----- MATERIAL FOR THE TASK

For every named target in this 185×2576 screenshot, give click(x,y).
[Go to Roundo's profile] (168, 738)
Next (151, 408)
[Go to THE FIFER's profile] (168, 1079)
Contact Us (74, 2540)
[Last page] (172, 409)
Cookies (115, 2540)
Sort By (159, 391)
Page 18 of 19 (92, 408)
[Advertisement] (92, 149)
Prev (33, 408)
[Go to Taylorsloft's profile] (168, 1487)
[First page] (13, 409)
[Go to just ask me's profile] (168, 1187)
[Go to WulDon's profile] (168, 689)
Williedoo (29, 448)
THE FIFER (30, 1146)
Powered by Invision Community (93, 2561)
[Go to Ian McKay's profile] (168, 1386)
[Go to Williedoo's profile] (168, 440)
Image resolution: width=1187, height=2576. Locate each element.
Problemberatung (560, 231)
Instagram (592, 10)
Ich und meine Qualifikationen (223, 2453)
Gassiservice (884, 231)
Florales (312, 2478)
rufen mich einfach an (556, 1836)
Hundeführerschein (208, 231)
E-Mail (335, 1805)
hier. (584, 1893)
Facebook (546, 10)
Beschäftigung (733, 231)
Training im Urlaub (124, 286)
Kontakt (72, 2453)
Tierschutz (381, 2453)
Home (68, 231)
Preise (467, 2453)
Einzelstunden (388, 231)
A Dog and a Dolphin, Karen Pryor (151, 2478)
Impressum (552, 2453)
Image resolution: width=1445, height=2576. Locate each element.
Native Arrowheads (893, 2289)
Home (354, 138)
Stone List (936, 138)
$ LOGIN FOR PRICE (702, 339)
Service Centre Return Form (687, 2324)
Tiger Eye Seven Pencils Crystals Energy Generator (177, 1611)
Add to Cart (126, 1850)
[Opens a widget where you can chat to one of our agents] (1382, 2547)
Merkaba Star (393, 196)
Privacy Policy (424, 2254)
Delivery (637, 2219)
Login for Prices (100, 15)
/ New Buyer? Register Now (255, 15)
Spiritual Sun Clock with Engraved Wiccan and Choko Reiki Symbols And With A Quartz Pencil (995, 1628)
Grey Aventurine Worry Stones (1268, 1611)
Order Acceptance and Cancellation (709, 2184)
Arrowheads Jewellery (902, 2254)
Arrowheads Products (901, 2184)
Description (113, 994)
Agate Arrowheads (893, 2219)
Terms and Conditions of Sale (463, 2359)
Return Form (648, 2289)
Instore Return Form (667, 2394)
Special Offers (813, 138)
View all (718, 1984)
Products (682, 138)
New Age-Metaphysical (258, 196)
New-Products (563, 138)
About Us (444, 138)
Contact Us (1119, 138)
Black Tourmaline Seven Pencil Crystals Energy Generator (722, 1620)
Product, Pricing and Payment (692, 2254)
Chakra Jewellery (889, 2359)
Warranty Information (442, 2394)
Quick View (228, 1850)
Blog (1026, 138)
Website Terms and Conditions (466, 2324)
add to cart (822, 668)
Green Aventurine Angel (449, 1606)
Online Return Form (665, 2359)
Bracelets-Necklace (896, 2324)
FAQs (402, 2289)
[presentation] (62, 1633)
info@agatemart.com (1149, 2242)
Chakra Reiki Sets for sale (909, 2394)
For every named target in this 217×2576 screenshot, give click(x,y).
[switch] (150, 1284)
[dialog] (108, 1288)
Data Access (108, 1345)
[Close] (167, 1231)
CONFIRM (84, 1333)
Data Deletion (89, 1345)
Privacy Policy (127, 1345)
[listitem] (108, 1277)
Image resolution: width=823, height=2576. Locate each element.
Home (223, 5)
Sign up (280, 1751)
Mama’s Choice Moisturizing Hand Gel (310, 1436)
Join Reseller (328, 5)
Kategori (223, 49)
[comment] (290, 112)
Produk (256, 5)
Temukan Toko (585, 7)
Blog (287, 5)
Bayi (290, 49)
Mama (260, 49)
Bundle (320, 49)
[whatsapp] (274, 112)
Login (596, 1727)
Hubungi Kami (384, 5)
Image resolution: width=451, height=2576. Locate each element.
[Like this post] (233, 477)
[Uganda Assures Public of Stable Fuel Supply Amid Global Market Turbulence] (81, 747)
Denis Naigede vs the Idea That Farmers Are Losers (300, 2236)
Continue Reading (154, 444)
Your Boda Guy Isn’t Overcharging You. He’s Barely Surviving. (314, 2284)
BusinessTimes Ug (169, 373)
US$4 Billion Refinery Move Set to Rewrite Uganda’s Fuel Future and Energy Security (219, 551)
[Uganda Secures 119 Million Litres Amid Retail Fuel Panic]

----------

| EXERCISE INSTRUCTIONS |
Repeat the records above with every character intact.

| EXERCISE RESULT |
For every named target in this 185×2576 screenshot, give click(x,y).
[Go to Roundo's profile] (168, 738)
Next (151, 408)
[Go to THE FIFER's profile] (168, 1079)
Contact Us (74, 2540)
[Last page] (172, 409)
Cookies (115, 2540)
Sort By (159, 391)
Page 18 of 19 (92, 408)
[Advertisement] (92, 149)
Prev (33, 408)
[Go to Taylorsloft's profile] (168, 1487)
[First page] (13, 409)
[Go to just ask me's profile] (168, 1187)
[Go to WulDon's profile] (168, 689)
Williedoo (29, 448)
THE FIFER (30, 1146)
Powered by Invision Community (93, 2561)
[Go to Ian McKay's profile] (168, 1386)
[Go to Williedoo's profile] (168, 440)
Image resolution: width=1187, height=2576. Locate each element.
Problemberatung (560, 231)
Instagram (592, 10)
Ich und meine Qualifikationen (223, 2453)
Gassiservice (884, 231)
Florales (312, 2478)
rufen mich einfach an (556, 1836)
Hundeführerschein (208, 231)
E-Mail (335, 1805)
hier. (584, 1893)
Facebook (546, 10)
Beschäftigung (733, 231)
Training im Urlaub (124, 286)
Kontakt (72, 2453)
Tierschutz (381, 2453)
Home (68, 231)
Preise (467, 2453)
Einzelstunden (388, 231)
A Dog and a Dolphin, Karen Pryor (151, 2478)
Impressum (552, 2453)
Image resolution: width=1445, height=2576. Locate each element.
Native Arrowheads (893, 2289)
Home (354, 138)
Stone List (936, 138)
$ LOGIN FOR PRICE (702, 339)
Service Centre Return Form (687, 2324)
Tiger Eye Seven Pencils Crystals Energy Generator (177, 1611)
Add to Cart (126, 1850)
[Opens a widget where you can chat to one of our agents] (1382, 2547)
Merkaba Star (393, 196)
Privacy Policy (424, 2254)
Delivery (637, 2219)
Login for Prices (100, 15)
/ New Buyer? Register Now (255, 15)
Spiritual Sun Clock with Engraved Wiccan and Choko Reiki Symbols And With A Quartz Pencil (995, 1628)
Grey Aventurine Worry Stones (1268, 1611)
Order Acceptance and Cancellation (709, 2184)
Arrowheads Jewellery (902, 2254)
Arrowheads Products (901, 2184)
Description (113, 994)
Agate Arrowheads (893, 2219)
Terms and Conditions of Sale (463, 2359)
Return Form (648, 2289)
Instore Return Form (667, 2394)
Special Offers (813, 138)
View all (718, 1984)
Products (682, 138)
New Age-Metaphysical (258, 196)
New-Products (563, 138)
About Us (444, 138)
Contact Us (1119, 138)
Black Tourmaline Seven Pencil Crystals Energy Generator (722, 1620)
Product, Pricing and Payment (692, 2254)
Chakra Jewellery (889, 2359)
Warranty Information (442, 2394)
Quick View (228, 1850)
Blog (1026, 138)
Website Terms and Conditions (466, 2324)
add to cart (822, 668)
Green Aventurine Angel (449, 1606)
Online Return Form (665, 2359)
Bracelets-Necklace (896, 2324)
FAQs (402, 2289)
[presentation] (62, 1633)
info@agatemart.com (1149, 2242)
Chakra Reiki Sets for sale (909, 2394)
For every named target in this 217×2576 screenshot, give click(x,y).
[switch] (150, 1284)
[dialog] (108, 1288)
Data Access (108, 1345)
[Close] (167, 1231)
CONFIRM (84, 1333)
Data Deletion (89, 1345)
Privacy Policy (127, 1345)
[listitem] (108, 1277)
Image resolution: width=823, height=2576. Locate each element.
Home (223, 5)
Sign up (280, 1751)
Mama’s Choice Moisturizing Hand Gel (310, 1436)
Join Reseller (328, 5)
Kategori (223, 49)
[comment] (290, 112)
Produk (256, 5)
Temukan Toko (585, 7)
Blog (287, 5)
Bayi (290, 49)
Mama (260, 49)
Bundle (320, 49)
[whatsapp] (274, 112)
Login (596, 1727)
Hubungi Kami (384, 5)
Image resolution: width=451, height=2576. Locate each element.
[Like this post] (233, 477)
[Uganda Assures Public of Stable Fuel Supply Amid Global Market Turbulence] (81, 747)
Denis Naigede vs the Idea That Farmers Are Losers (300, 2236)
Continue Reading (154, 444)
Your Boda Guy Isn’t Overcharging You. He’s Barely Surviving. (314, 2284)
BusinessTimes Ug (169, 373)
US$4 Billion Refinery Move Set to Rewrite Uganda’s Fuel Future and Energy Security (219, 551)
[Uganda Secures 119 Million Litres Amid Retail Fuel Panic]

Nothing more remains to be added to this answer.